### Fragmento citado
______

La deuda de ¢21.800 millones de la Fábrica Nacional de Licores (Fanal) crece como una “bola de nieve” y pronto “será inmanejable”. Según el presidente, Carlos Alvarado, la industria podría quebrar en 10 años y arrastrar al Consejo Nacional de Producción (CNP) en la caída. En efecto, de acuerdo con la Contraloría General de la República, el 90% del patrimonio del CNP se ha erosionado por cuenta de la Fanal.
El Consejo nunca ha sido un ejemplo de eficiencia, y abundan las razones para cuestionar su funcionamiento, pero el papel de la Fanal como lastre no tiene discusión. El CNP, como es usual, se ha negado a entregar el estudio de donde nace la afirmación del mandatario. Lo dio a conocer en el Consejo de Gobierno, pero no se lo ha facilitado a este diario pese al evidente interés público del documento.
Se trata de un análisis de la firma auditora KPMG, contratada por $75.000 para precisar, aunque parezca increíble, la cuantía de las deudas. Durante décadas, la Fanal funcionó sin conocer sus pérdidas ni su endeudamiento. Es una situación inimaginable. Todavía más difícil de entender es la defensa de la empresa estatal por razones ideológicas inconmovibles ante el embate de la realidad.

______

### Preguntas sobre el texto
- A) Transcribe del texto sobre la deuda de la Fanal el fragmento que empieza en "La deuda de" y termina en "de la Fanal.".
- B) Según el texto sobre la deuda de la Fanal, ¿para qué se contrató a la firma auditora KPMG?
- C) Prosigue el texto sobre la deuda de la Fanal a partir del punto en que se detiene.

______

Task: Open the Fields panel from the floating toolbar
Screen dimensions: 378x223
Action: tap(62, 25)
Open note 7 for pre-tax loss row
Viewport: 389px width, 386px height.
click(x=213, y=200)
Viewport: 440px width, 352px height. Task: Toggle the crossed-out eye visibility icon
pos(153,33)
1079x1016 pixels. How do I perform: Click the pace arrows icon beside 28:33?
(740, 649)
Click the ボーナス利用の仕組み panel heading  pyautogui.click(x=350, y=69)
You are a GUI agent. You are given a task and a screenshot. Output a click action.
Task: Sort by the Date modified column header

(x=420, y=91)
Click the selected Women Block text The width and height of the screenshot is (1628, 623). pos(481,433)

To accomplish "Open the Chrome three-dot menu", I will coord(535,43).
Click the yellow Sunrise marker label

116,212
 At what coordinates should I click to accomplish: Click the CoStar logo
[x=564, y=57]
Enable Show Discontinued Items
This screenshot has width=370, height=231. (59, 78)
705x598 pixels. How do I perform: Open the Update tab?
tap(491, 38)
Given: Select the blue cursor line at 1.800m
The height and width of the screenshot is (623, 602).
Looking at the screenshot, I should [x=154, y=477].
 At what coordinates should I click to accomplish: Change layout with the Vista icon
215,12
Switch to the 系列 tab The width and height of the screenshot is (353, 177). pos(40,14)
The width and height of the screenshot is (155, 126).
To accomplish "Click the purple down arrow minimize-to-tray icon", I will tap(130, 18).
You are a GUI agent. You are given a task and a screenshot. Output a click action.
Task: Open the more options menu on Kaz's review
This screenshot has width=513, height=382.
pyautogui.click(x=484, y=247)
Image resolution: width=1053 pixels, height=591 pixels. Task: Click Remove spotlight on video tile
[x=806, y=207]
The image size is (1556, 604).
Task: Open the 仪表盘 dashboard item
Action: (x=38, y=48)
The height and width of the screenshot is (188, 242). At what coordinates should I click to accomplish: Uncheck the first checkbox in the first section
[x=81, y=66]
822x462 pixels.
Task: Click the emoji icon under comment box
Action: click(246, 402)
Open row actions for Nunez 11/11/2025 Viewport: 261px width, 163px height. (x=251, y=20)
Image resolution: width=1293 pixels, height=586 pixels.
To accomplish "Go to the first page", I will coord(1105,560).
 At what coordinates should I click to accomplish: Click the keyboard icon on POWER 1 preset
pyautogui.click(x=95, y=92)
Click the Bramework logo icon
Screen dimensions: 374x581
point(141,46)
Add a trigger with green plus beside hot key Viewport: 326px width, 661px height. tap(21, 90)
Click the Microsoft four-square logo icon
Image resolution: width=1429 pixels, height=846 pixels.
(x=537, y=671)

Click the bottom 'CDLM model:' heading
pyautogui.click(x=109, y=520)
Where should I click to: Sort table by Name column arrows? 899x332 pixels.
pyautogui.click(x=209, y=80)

______

### Respuestas por pregunta
- A)
La deuda de ¢21.800 millones de la Fábrica Nacional de Licores (Fanal) crece como una “bola de nieve” y pronto “será inmanejable”. Según el presidente, Carlos Alvarado, la industria podría quebrar en 10 años y arrastrar al Consejo Nacional de Producción (CNP) en la caída. En efecto, de acuerdo con la Contraloría General de la República, el 90% del patrimonio del CNP se ha erosionado por cuenta de la Fanal.

- B) Se la contrató por $75.000 para precisar la cuantía de las deudas de la Fanal. Durante décadas, la fábrica funcionó sin conocer sus pérdidas ni su endeudamiento.

- C)
Sin saber cuánto pierde ni cuánto debe, sin imaginar siquiera una ruta para revertir el desastre financiero, los defensores de la Fanal se empeñaron en mantenerla con vida y lo seguirán haciendo después de conocer los datos de KPMG. Es como si la fabricación de guaro y alcohol fuera una función esencial del Estado.
La pandemia les sirvió para elevar el alcohol al rango de producto estratégico y colgar en el pecho de la Fanal medallas al heroísmo. La producción mundial de alcohol es abundante, pero, si el mercado interno lo demanda, puede ser fabricado en el país sin necesidad de asignar la función a la Fanal. Las pérdidas de la empresa a lo largo de los años habrían alcanzado, con creces, para pagar el abastecimiento necesario.
Es difícil saber si la década prevista por el presidente antes de la quiebra definitiva de la empresa y, con ella la del CNP, es un cálculo optimista. Por lo visto hasta ahora, el proceso podría ser más rápido. Independientemente del plazo, es indiscutible que el avance hacia el fatal desenlace se viene produciendo desde hace años, y el tiempo que transcurra hasta la quiebra o la solución, si la hubiera, implica una paulatina destrucción de valor.
Las decisiones urgen, pero el gobierno abandonó la más tajante y clara —la venta de la Fábrica—, para explorar una alianza público-privada. Aplicadas al desarrollo de infraestructura, esas alianzas son un mecanismo eficaz y deseable, pero emplearlas en el rescate de una empresa estatal camino a la quiebra no parece su mejor función.
El presidente justifica el plan porque teme que el producto de la venta solo sirva para pagar las deudas, y eso no sería buen negocio. Discrepamos: todo negocio se hace para producir ganancias, pero si el resultado consiste en permanentes pérdidas, cesar la sangría es un fin deseable. En esa tesitura, la venta es una solución y, en su ausencia, el cierre.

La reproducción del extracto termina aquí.